Biodiversity monitoring is critical for understanding environmental quality, evaluating the sustainability of land-use practices, and forecasting future impacts of global change on ecosystems. Sentinel species give forewarning of environmental risk to humans, so are particularly useful for such monitoring and forecasting efforts because they can provide surrogates for other co-located components of biodiversity (Sauberer et al. 2004).

Ground beetles (Family: Carabidae) are appropriate candidates for biodiversity monitoring and ecological forecasting as they are well-studied sentinel species that are geographically widespread, and their community dynamics are particularly congruent with the diversity of other invertebrates (Holland 2002; Lundgren & McCravy 2011; Bousquet 2012; Hoekman et al. 2017). Therefore, monitoring carabid communities and forecasting changes in their species richness and abundance can be useful in studying edge effects and habitat quality (Magura 2002), conservation potential (Butterfield 1995), land-use sustainability (Pearce & Venier 2006) and biodiversity change in response to global change and ecological disturbances (Koivula 2011). Most ecological forecasting models are limited in the geographic scale and also suffer from scarcity of temporally extensive data. Further, most existing forecasting efforts focus on a single species (Humphries et al. 2018) with limited community-wide forecasts at the continental scale. Developing forecasts for community-scale metrics (i.e., species richness, abundance) and evaluating such models for accuracy and generalizability can help test our scientific knowledge of spatial (geographical turnover) and temporal (seasonal, inter-annual) carabid community dynamics (Dietze et al. 2018). Such forecasting models can inform regional or local habitat management, identify where biodiversity monitoring efforts should be prioritized, and shed light on what data or modelling techniques are needed to build the best forecasts of ecological dynamics (e.g., can we predict richness or abundance better and why?) (Johansson et al. 2019).

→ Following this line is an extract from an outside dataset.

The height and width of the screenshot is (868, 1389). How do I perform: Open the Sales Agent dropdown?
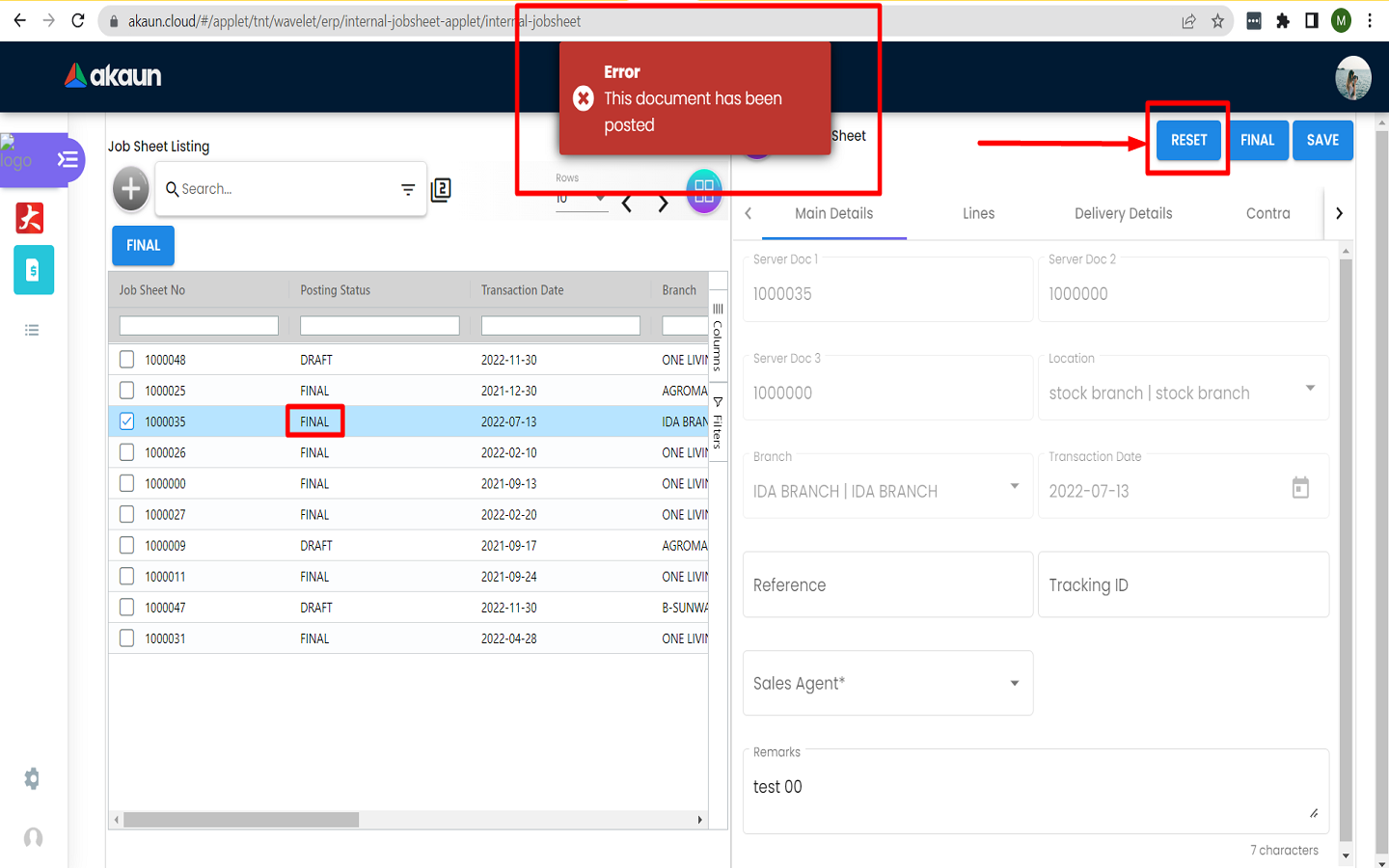(x=1014, y=684)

With the long-term, community-wide, continental-scale data collection through the National Ecological Observatory Network (NEON), 181 data products are available for 81 sites in the US (47 terrestrial, at which carabids are sampled, and 34 aquatic). Fully initiated in 2019, this sampling will continue for 30 years (Schimel et al. 2007; 2011). NEON has effectively removed the previous barriers to community-scale forecasting across a broader geographical realm.

## Challenge

This is an open ecological forecasting challenge to forecast carabid species richness, defined as the total number of species, and abundance, defined as the total number of carabid individuals. The forecasts should be done weekly per site for all NEON terrestrial sites with richness being absolute and abundance scaled by the sampling effort. NEON releases carabid sampling data weekly and no sooner than 60 days after collection, so a model submitted on June 30 can include a forecast for the first week of May, and so forth. Teams may use any open data products as drivers of richness and abundance so long as they are not from the month being forecast, and are made publicly available (minimum of URL, but ideally a script). Potential driver data sources include: NEON site data ([Soil and sediment data](https://www.neonscience.org/data-collection/soils-sediments){target="_blank"}, [Terrestrial Plant data](https://www.neonscience.org/data-collection/terrestrial-plants){target="_blank"}, [weather data](https://www.neonscience.org/data-collection/meteorology){target="_blank"}), NOAA forecasts, and beyond.

## Data: Targets

The challenge uses the following NEON data product:\
[DP1.10022.001](https://data.neonscience.org/data-products/DP1.10022.001){target="_blank"}: Ground beetles sampled from pitfall traps

Forecasts will be made on a weekly basis for the abundance of beetles at a given NEON site at a given month ('abundance') and the observed species richness (n, number of species) of carabid beetles at each NEON site, each month.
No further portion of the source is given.